My impression is that almost all pseudo-philosophers of language would agree with you. —Dan
On Jan 20, 2016, at 3:24 PM, James Propp <jamespropp@gmail.com> wrote:
Shouldn't there be an intermediate category for pseudo-propositions that are well-formed syntactically but not well-grounded semantically? I don't think such pseudo-propositions deserve to be included in the truth/falsity game. Do philosophers agree with me?
Jim
On Wednesday, January 20, 2016, Dan Asimov <asimov@msri.org> wrote:
I may be wrong, but I think philosophers of language tend to interpret "the" statements as saying, first of all, that what follows the "the" exists and is unique, and then whatever further is said the "the" thing.

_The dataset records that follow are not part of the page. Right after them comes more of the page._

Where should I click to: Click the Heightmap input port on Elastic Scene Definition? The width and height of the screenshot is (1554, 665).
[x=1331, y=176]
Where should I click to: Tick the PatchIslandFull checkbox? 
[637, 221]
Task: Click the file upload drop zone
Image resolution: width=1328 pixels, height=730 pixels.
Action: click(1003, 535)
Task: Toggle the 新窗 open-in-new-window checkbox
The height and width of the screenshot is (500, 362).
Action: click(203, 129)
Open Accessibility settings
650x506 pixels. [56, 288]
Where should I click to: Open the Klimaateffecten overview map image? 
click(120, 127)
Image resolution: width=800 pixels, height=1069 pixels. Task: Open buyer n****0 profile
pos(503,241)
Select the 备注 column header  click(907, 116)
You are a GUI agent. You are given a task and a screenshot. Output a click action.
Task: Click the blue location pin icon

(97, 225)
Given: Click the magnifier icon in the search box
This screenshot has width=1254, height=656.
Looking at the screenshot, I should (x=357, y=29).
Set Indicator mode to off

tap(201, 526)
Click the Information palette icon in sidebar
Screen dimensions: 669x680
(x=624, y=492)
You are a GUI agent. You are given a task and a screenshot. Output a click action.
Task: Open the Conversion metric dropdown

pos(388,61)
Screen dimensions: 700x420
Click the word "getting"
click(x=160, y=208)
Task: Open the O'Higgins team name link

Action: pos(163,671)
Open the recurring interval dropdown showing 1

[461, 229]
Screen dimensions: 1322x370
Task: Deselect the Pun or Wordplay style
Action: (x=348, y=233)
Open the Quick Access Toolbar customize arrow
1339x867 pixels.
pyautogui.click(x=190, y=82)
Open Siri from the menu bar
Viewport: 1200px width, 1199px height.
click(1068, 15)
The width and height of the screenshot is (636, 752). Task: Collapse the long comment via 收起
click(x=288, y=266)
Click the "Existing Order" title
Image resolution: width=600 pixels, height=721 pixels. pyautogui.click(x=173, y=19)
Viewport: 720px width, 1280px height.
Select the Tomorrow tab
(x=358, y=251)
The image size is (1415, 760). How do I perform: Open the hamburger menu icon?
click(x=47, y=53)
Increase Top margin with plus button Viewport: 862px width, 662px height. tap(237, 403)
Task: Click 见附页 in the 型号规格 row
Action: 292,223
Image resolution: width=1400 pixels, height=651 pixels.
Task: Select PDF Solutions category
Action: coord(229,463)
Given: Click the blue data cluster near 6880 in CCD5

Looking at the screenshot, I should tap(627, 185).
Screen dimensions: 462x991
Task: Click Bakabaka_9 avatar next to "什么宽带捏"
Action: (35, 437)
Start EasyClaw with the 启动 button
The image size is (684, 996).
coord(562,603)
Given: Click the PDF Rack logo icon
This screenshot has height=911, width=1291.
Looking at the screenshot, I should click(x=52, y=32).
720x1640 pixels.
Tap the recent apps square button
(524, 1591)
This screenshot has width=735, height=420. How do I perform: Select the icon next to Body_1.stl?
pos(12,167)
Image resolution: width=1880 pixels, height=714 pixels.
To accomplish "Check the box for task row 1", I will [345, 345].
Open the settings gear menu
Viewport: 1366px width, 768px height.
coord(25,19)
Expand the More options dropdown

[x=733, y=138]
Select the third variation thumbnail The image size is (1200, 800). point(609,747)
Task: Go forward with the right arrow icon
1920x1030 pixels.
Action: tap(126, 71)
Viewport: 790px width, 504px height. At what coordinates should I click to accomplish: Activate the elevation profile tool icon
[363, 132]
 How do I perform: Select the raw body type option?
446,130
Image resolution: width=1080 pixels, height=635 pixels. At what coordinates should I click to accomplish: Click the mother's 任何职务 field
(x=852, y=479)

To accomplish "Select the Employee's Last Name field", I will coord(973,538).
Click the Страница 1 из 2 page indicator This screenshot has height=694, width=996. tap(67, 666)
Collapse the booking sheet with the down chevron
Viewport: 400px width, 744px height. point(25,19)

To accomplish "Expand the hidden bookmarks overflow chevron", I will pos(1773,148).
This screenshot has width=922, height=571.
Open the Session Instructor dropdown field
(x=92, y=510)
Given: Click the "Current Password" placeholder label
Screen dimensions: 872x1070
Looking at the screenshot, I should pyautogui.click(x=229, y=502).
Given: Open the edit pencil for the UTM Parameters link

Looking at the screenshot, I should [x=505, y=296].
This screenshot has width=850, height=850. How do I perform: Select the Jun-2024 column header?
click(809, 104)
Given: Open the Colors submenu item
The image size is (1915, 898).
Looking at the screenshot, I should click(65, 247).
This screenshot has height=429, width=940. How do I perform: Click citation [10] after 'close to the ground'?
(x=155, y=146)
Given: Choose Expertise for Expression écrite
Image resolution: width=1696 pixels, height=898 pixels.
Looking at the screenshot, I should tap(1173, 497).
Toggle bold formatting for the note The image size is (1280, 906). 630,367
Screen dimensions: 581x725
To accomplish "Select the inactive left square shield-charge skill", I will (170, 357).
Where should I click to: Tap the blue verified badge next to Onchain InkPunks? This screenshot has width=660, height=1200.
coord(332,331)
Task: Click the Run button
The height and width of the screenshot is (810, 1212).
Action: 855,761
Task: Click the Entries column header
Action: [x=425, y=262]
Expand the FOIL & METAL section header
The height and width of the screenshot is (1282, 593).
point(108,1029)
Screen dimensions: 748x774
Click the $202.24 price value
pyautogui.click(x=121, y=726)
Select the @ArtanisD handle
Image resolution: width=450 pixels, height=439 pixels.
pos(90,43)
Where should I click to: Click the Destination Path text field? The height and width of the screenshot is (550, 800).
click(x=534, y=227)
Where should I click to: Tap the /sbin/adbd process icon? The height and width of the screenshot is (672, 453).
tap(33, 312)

So if we agree to this, any statement about "the" King of France (presuming a current time frame) is just false.
–Dan
On Jan 20, 2016, at 2:19 PM, Allan Wechsler <acwacw@gmail.com <javascript:;>> wrote:
These discussions about properties of a nonexistent object require nontrivial interpretation, which can't be done mathematically. Better, I think, to say that some "propositions" have no truth value (perhaps because they are not actually propositions). The classic example is "The present King of France is bald." Reasoning about the empty set cannot help us here. One can defend the proposition by saying, "Show me one hair from the present King of France's head!" One can attack it by saying, "Show me his shiny scalp!"
I think "propositions" like "So-and-so's husband is not married" have the same problem. The statement "Chris has no husband" does not straightforwardly imply "Chris's husband is unmarried"; it can only have that implication under some fairly gnarly rule of interpretation, which I challenge anybody to verbalize.